Portada de 'Lux'.
Rosalía
Hasta hace apenas una semana, el nombre de Rosalía no me decía nada. Apenas lo asociaba con una música muy joven, de un mundo distinto al mío. Pero fue a raíz de un comentario del obispo Munilla sobre la película Los domingos cuando algo me llamó la atención. El obispo hablaba en términos elogiosos de ambos trabajos. Y, para mí —católico y profundamente anticlerical—, aquello fue motivo de ceño fruncido e inmediata sospecha.
De la película, la veré cuando llegue a Movistar; pero de Rosalía, la curiosidad me llevó a buscar un videoclip.
Hacía décadas que no veía un vídeo musical desde Thriller, de Michael Jackson —hagan cuentas—, y lo que vi en tres minutos de esta artista me pareció una genialidad sin paliativos. Desde Bohemian Rhapsody no había visto nada parecido. Lo vi repetidas veces, plano por plano. Hay temporadas enteras de Netflix que no alcanzan la potencia visual y conceptual de una sola secuencia de este vídeo. Me fascinó.

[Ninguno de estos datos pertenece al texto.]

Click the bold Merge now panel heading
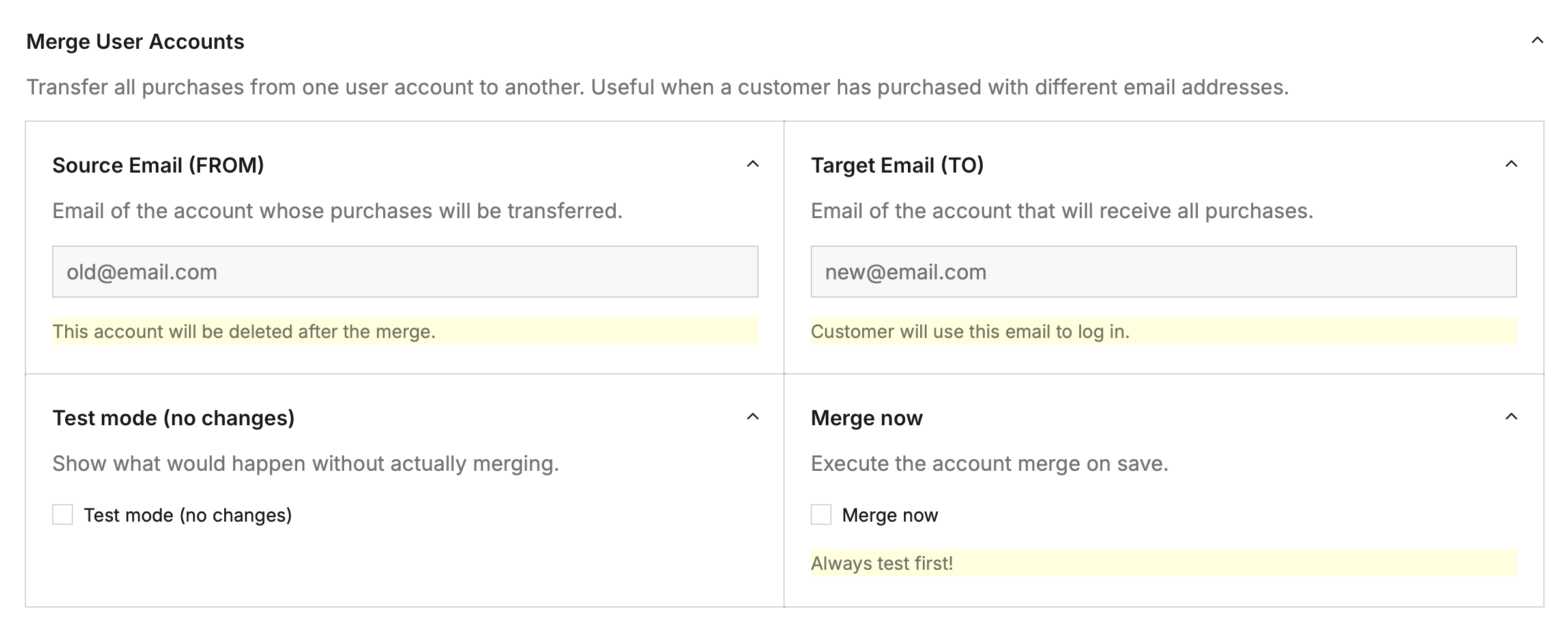click(x=866, y=418)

Tanto es así que hoy vi en diferido la entrevista de Broncano a nuestra diva. Yo no suelo ver cadenas nacionales —y la española, menos aún—. La entrevista, típica de ese presentador, no pasa de lo previsible, pero la salva la espontaneidad de la diva que tiene enfrente. Acento de charnega, cuerpo de chica normal de gimnasio, antítesis de las modelitos de ahora, y simpatía de barrio. Me fue conquistando desde una sencillez que no se aprende en las escuelas de marketing.
Me gusta deslumbrarme de vez en cuando. Se nota cuando una artista hace arte, con todo el riesgo que implica crear desde la autenticidad. No sabría decir si su mensaje es de Lux o de lo contrario. Me da igual. Y, desde luego, poco me importa si a los obispos les gusta o no: prefiero no escuchar a esos pájaros.
Rosalía es una gran artista. Provoca, emociona, desconcierta y no deja indiferente. En tiempos de ruido y algoritmos, reconforta descubrir que aún hay quien es capaz de provocar asombro genuino.